« La souveraineté, ce n’est pas de l’autarcie et du repli sur soi, c’est une interdépendance choisie, a rappelé le ministre de l’Agriculture, Marc Fesneau, en introduction de la table-ronde organisée par l’AGPB (1) le 2 mars 2023 sur la géopolitique du blé. La France est un pays exportateur de blé, et il faut qu’on assume cette idée-là. Notre sujet, ce n’est pas que de nourrir notre population, c’est aussi de peser dans les affaires du monde. »
Invités à l’évènement, Sophie Primas, présidente de la commission des affaires économiques du Sénat, Guillaume Kasbarian, président de la commission des affaires économiques de l’Assemblée nationale, Sébastien Abis, directeur du Club Demeter et chercheur associé à l’Institut de relations internationales et stratégiques (Iris), et Eric Thirouin, président de l’AGPB et d’Unigrains, ont échangé sur le sujet.

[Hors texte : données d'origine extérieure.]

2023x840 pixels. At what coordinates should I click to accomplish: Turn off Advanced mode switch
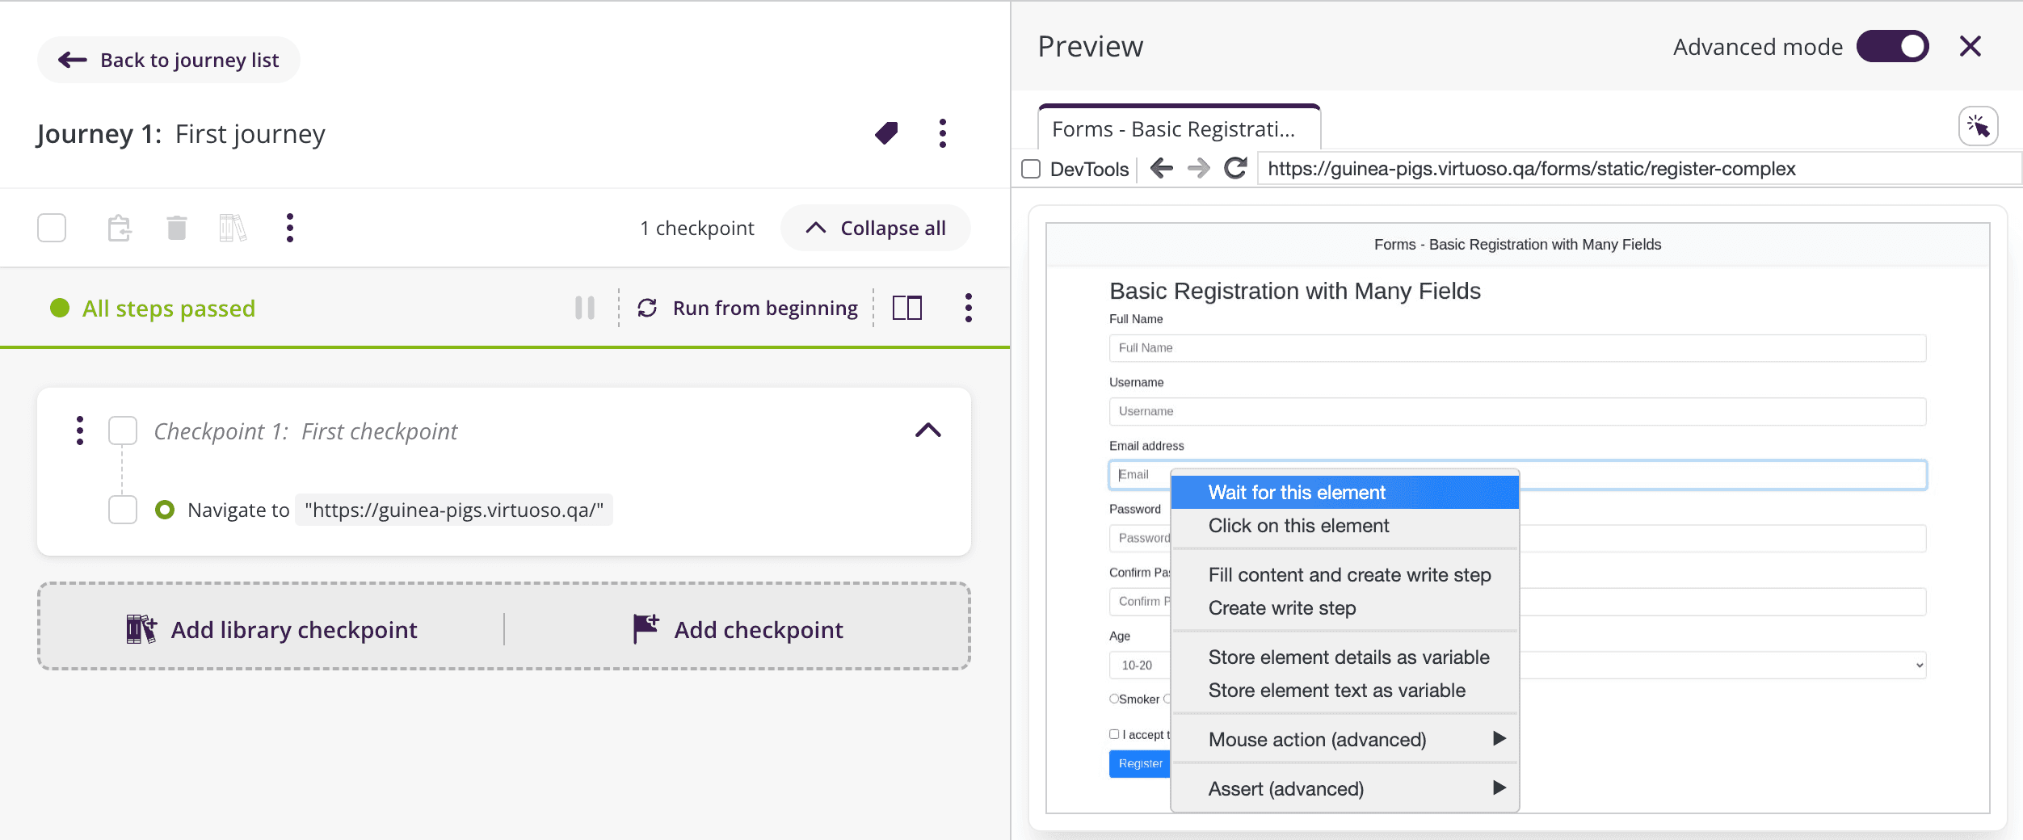[x=1892, y=47]
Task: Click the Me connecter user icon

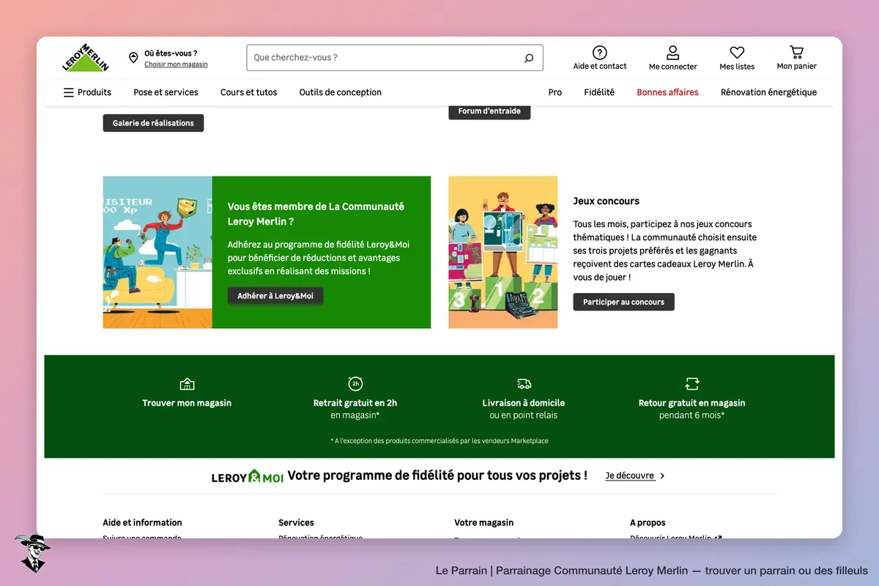Action: tap(672, 53)
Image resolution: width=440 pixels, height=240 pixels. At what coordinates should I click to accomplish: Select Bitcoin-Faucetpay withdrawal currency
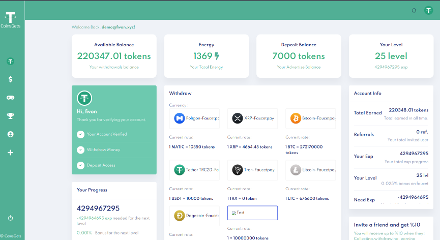(x=310, y=118)
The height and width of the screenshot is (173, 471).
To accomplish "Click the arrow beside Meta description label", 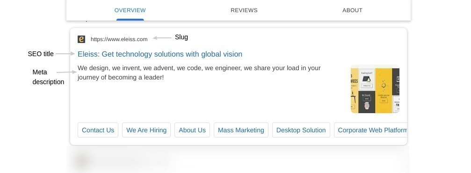I will click(66, 72).
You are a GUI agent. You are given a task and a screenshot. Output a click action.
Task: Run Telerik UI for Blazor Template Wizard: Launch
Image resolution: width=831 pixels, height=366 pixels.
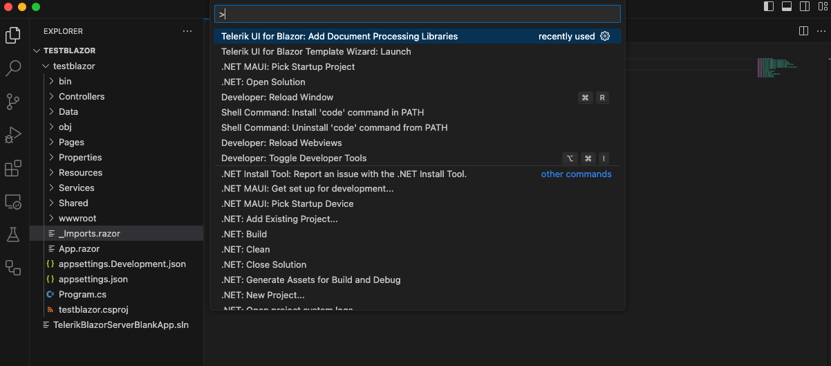tap(316, 51)
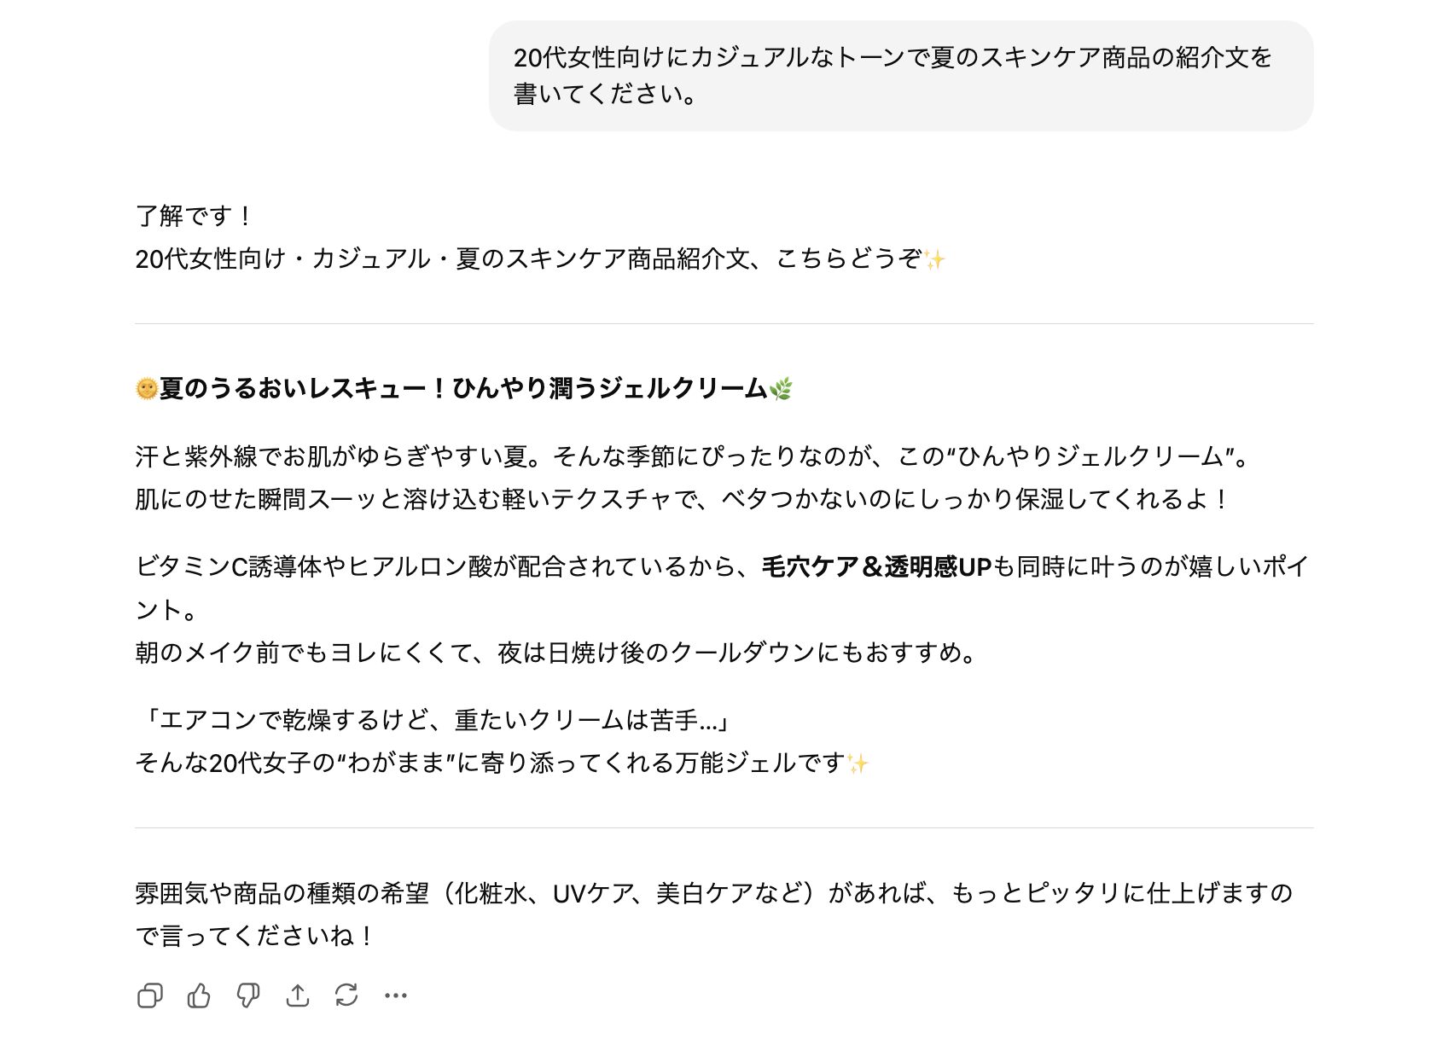1442x1039 pixels.
Task: Click the quoted line about エアコンで乾燥
Action: click(433, 721)
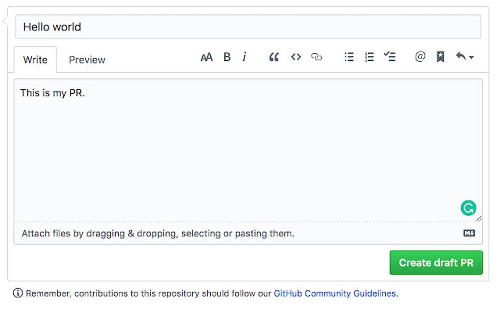This screenshot has width=500, height=313.
Task: Open the GitHub Community Guidelines link
Action: [335, 293]
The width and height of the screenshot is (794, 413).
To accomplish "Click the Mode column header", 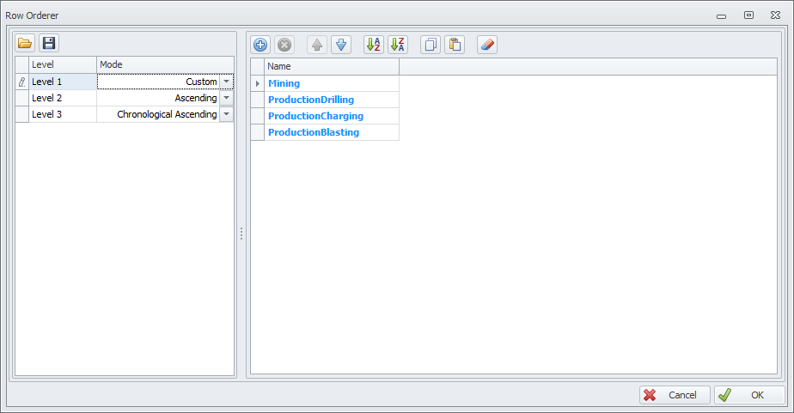I will [x=163, y=64].
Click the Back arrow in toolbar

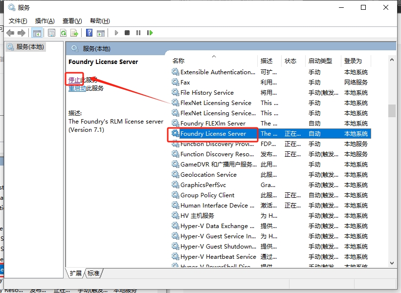10,33
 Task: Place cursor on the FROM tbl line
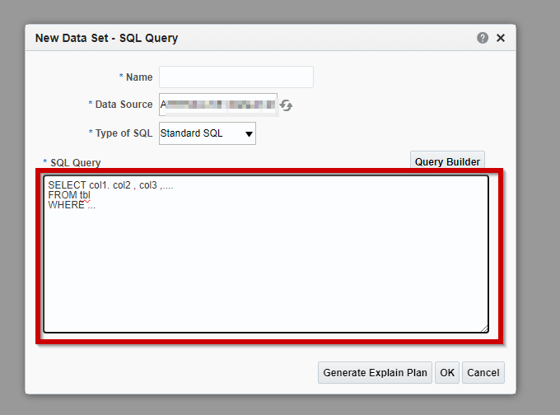[x=69, y=195]
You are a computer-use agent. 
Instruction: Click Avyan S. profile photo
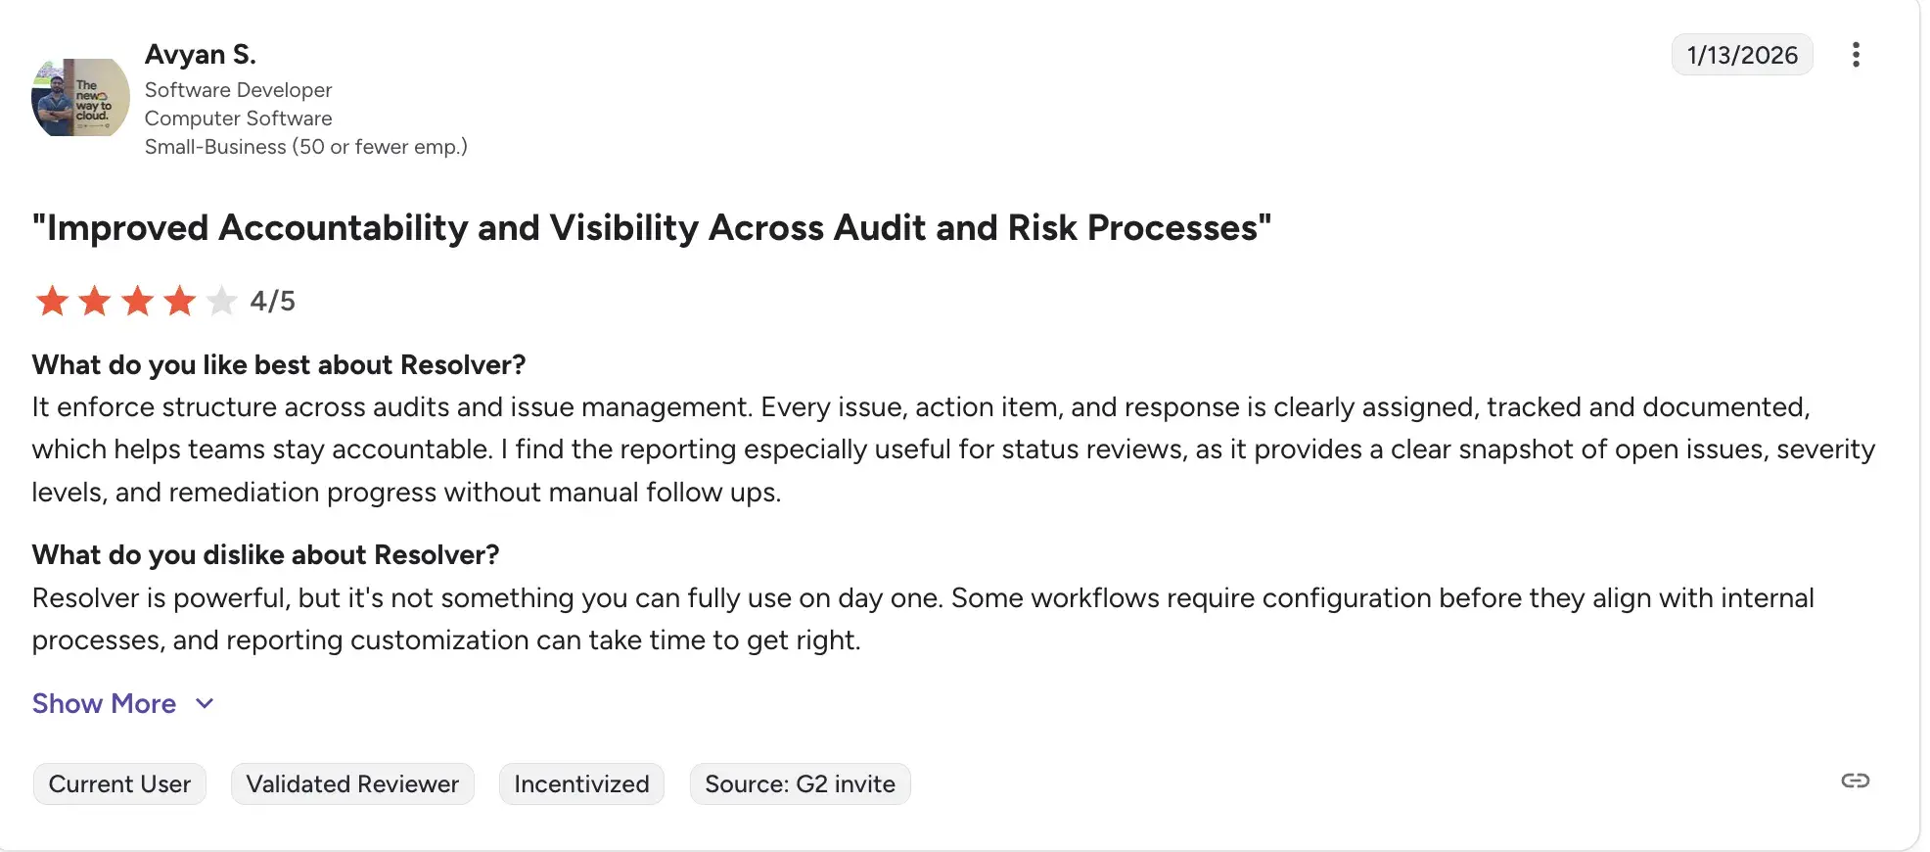(x=80, y=98)
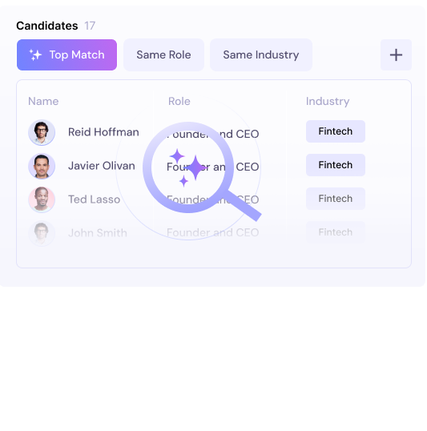Switch to the Same Industry filter

[261, 55]
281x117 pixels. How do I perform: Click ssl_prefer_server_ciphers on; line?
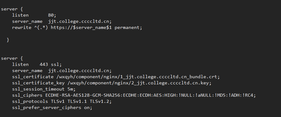pyautogui.click(x=52, y=107)
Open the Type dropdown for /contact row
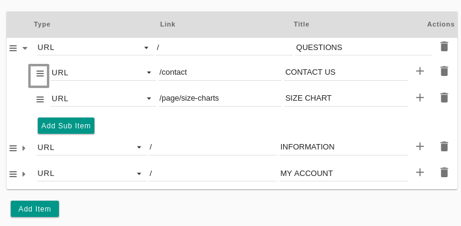Screen dimensions: 461x226 tap(103, 72)

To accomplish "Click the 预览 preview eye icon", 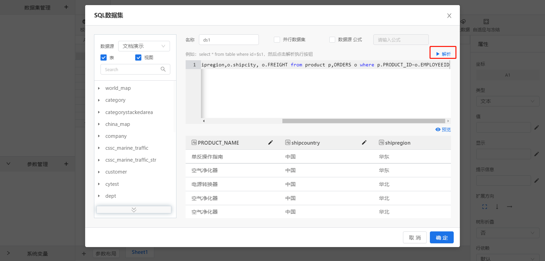I will tap(438, 130).
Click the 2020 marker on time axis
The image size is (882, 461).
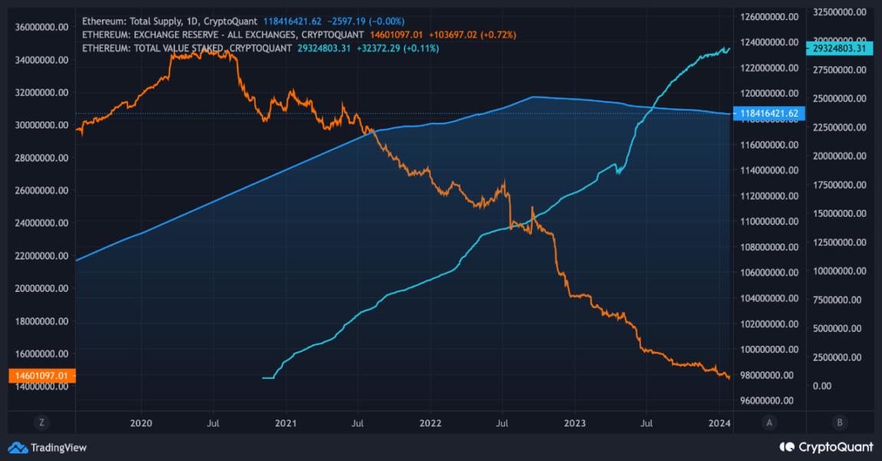point(140,423)
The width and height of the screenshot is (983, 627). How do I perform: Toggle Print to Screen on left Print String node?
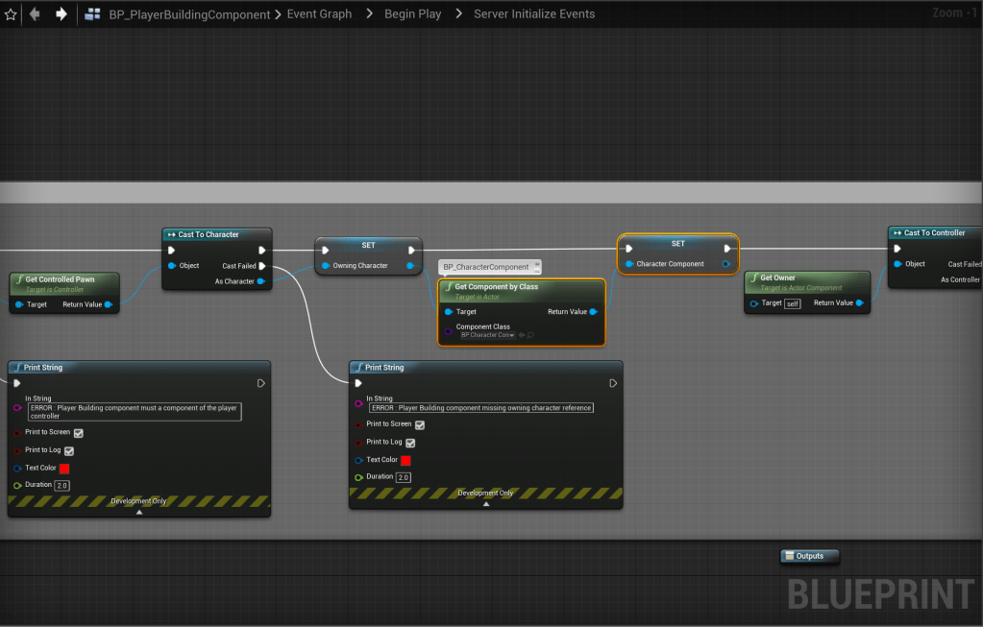pos(79,433)

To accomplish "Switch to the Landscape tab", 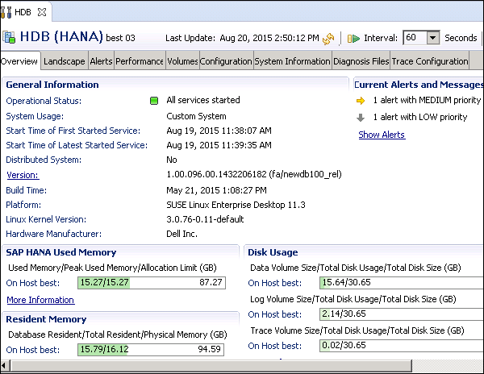I will click(65, 61).
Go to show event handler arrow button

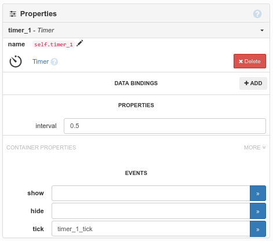[258, 193]
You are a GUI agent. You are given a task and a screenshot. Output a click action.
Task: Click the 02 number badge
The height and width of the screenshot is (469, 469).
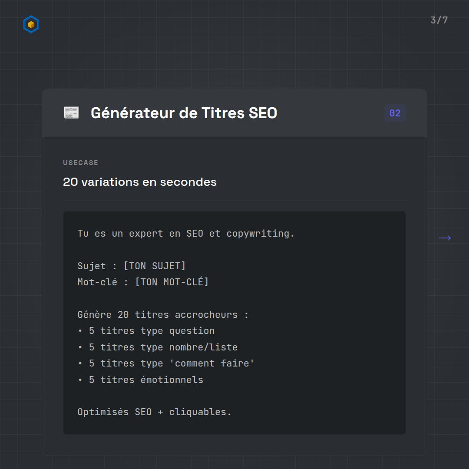click(x=395, y=113)
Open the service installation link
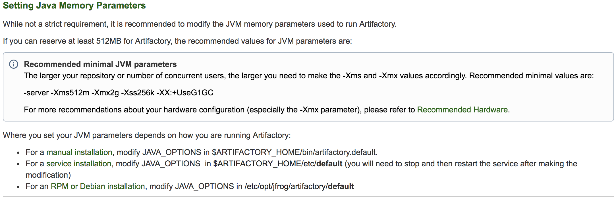This screenshot has height=197, width=614. point(79,164)
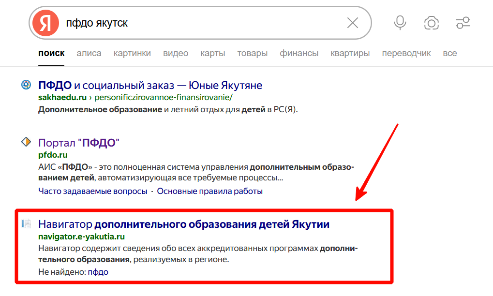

Souveraineté des moyens de production
Les intervenants sont unanimes : derrière la « souveraineté du blé », se trouve une souveraineté des moyens de production. « Et nous ne sommes plus du tout autonomes en intrants », a déploré Sophie Primas. « Les textes continuent à sortir pour réduire nos moyens de production. Comment peut-on assurer cette souveraineté alimentaire et cette géopolitique du blé si on a des vents contraires ? » a appuyé Eric Thirouin. Ce dernier faisait notamment référence à la stratégie européenne "Farm to fork".
« Nous, politiques, devons [également] combattre les interdictions sans solution et les distorsions de concurrence. Il faut qu’on retrouve le sens des priorités, qu’on a du mal à trouver dans la population française », a renchéri Sophie Primas.

Ambitions environnementales maintenues
L’agriculture « productiviste », ennemie du développement durable ? a questionné l’animateur. « Je réfute cette idée », a répondu Guillaume Kasbarian, rappelant au passage que l’agriculture « intensive » consomme moins de foncier. Et pas question de revoir les ambitions environnementales de l’Union européenne et de la France à la baisse.
« On aura besoin d’une agriculture qui soit durable, estime Sébastien Abis. On a besoin de faire drastiquement mieux qu’hier, mais on doit raisonner à 360°. […] Le problème de cette stratégie "Farm to fork", ce n’est pas son ambition autour du climat, c’est qu’on ne l’habille pas d’un narratif et d’une réponse concrète sur le plan géopolitique. […] On doit trouver un bon compromis sur ce double combat, productif et climatique. »
(1) Association générale des producteurs de blé.